How is GNH measured in Bhutan? A few years ago the official answer was that happiness was measured by looking at the breadth of the smiles on the faces of the people. However a more quantitative and technical approach to measurement has recently been adopted. The underlying philosophy seems to be that a range of minimum conditions must be met before a person can be considered to be happy. The methodology involves attempting to measure the extent to which the attainments of members of the population approach a ‘sufficient level’ in nine dimensions: psychological well-being, time use, community vitality, diversity and resilience of cultural traditions, health, education, environment (perceptions and ecological knowledge), living standards and perceptions of governance. The methodology gives greater weight to large deficits in particular dimensions than to small deficits in several dimensions.

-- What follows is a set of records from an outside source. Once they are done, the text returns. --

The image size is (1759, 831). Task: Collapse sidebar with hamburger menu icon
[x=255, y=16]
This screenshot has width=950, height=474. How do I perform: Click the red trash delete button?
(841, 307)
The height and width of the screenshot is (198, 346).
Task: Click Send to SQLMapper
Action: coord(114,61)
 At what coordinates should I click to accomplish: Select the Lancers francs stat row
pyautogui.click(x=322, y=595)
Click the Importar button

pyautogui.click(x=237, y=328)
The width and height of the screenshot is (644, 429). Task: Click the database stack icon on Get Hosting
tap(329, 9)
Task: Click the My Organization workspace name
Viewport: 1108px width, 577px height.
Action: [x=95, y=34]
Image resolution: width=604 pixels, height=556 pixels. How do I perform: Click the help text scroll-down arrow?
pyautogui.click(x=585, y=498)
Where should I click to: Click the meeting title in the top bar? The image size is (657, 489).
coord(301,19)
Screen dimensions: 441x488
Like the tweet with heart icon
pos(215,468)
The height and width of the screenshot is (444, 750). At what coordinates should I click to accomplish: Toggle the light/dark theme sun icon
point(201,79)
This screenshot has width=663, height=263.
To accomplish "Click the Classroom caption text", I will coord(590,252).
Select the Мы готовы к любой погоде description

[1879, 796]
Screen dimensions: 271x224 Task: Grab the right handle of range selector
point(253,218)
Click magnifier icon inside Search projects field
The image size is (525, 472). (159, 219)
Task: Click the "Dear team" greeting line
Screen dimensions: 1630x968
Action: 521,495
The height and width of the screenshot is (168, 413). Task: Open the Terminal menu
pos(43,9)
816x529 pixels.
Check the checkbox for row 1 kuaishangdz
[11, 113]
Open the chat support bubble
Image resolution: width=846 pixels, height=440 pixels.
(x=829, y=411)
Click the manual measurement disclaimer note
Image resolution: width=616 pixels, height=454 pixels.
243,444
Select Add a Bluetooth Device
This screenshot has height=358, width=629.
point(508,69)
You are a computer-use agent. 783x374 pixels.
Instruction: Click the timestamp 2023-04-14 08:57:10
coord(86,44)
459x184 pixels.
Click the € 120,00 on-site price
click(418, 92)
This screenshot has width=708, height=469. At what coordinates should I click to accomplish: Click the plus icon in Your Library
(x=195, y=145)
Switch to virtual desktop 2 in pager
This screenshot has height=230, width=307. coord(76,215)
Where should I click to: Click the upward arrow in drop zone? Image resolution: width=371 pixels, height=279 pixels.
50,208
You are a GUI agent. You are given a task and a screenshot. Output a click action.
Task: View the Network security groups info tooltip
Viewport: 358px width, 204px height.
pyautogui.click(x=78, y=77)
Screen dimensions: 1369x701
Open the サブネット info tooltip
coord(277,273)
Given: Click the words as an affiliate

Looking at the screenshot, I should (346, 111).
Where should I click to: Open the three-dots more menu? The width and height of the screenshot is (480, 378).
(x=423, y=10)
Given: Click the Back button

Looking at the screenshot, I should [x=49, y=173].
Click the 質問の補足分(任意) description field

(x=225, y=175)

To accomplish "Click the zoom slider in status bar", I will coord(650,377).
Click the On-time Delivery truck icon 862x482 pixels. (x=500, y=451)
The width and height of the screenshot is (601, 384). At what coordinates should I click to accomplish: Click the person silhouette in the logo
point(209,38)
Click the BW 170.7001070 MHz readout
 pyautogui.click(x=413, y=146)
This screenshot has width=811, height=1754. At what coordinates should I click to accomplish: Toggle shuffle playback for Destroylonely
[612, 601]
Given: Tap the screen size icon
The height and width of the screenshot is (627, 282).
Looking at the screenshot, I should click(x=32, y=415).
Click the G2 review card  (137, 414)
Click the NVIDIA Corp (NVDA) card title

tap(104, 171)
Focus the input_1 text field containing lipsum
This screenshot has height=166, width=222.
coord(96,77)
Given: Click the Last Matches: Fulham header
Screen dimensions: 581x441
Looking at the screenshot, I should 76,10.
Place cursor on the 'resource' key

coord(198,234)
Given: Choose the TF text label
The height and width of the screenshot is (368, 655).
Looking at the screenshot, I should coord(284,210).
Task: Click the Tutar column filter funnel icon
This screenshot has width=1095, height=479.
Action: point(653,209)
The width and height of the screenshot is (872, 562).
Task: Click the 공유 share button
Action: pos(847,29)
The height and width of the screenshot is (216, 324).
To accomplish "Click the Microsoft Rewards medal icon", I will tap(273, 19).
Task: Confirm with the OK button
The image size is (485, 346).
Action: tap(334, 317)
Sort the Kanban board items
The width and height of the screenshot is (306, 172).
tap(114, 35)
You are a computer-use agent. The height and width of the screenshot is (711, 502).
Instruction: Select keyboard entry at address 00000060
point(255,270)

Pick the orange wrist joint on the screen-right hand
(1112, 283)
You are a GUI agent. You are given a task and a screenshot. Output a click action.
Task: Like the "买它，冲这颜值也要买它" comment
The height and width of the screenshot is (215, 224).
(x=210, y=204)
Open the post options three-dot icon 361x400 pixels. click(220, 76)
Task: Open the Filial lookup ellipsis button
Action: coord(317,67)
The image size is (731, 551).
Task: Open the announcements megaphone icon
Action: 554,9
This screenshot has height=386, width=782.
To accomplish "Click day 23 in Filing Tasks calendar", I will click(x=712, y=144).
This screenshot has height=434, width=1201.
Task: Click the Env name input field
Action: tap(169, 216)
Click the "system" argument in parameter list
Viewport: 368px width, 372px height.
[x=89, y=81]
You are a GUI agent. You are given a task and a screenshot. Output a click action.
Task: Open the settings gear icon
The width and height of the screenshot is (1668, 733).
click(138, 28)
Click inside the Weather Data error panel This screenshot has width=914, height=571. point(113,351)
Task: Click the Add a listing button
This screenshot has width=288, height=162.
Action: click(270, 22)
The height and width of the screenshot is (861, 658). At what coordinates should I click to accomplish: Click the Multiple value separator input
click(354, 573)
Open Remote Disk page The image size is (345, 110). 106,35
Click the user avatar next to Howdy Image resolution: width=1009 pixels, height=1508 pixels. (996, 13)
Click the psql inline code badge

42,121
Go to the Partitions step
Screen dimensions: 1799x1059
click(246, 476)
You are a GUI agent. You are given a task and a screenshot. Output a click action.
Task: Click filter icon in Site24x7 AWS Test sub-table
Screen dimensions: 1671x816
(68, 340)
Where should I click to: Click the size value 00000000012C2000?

So, how happy are the people of Bhutan? Unfortunately, since Bhutan is the only country attempting to measure GNH, we can’t use the GNH methodology to compare the well-being of people in Bhutan and other countries. The initial survey results enable comparisons to be made between people in different regions in Bhutan – which may be useful for policy purposes within Bhutan – but is not helpful in making international comparisons.

In any case, I think the best way to assess the well-being of the Bhutanese people is to use a suite of indicators to look at how they are faring by comparison with India, their big neighbour. For example:

• GDP per capita in 2007 was $US 4,837, 75% higher than in India;

• the growth rate of real per capita GDP was 7.9% per annum over the decade to 2007; that for India was 4.9% per annum;

• average life expectancy is only slightly higher than in India - 65.7 versus 63.4;

• adult literacy is lower than in India - 53% versus 66%;

• poverty rates are much lower in Bhutan than in India – 26% with daily income below $1.25 versus 42% for India;

• average life satisfaction in Bhutan (according to nef estimates) is about 11 per cent higher than in India.

It seems to me that even though the people of Bhutan have plenty to smile about there is still room for improvement in some aspects of their well-being e.g. health and education.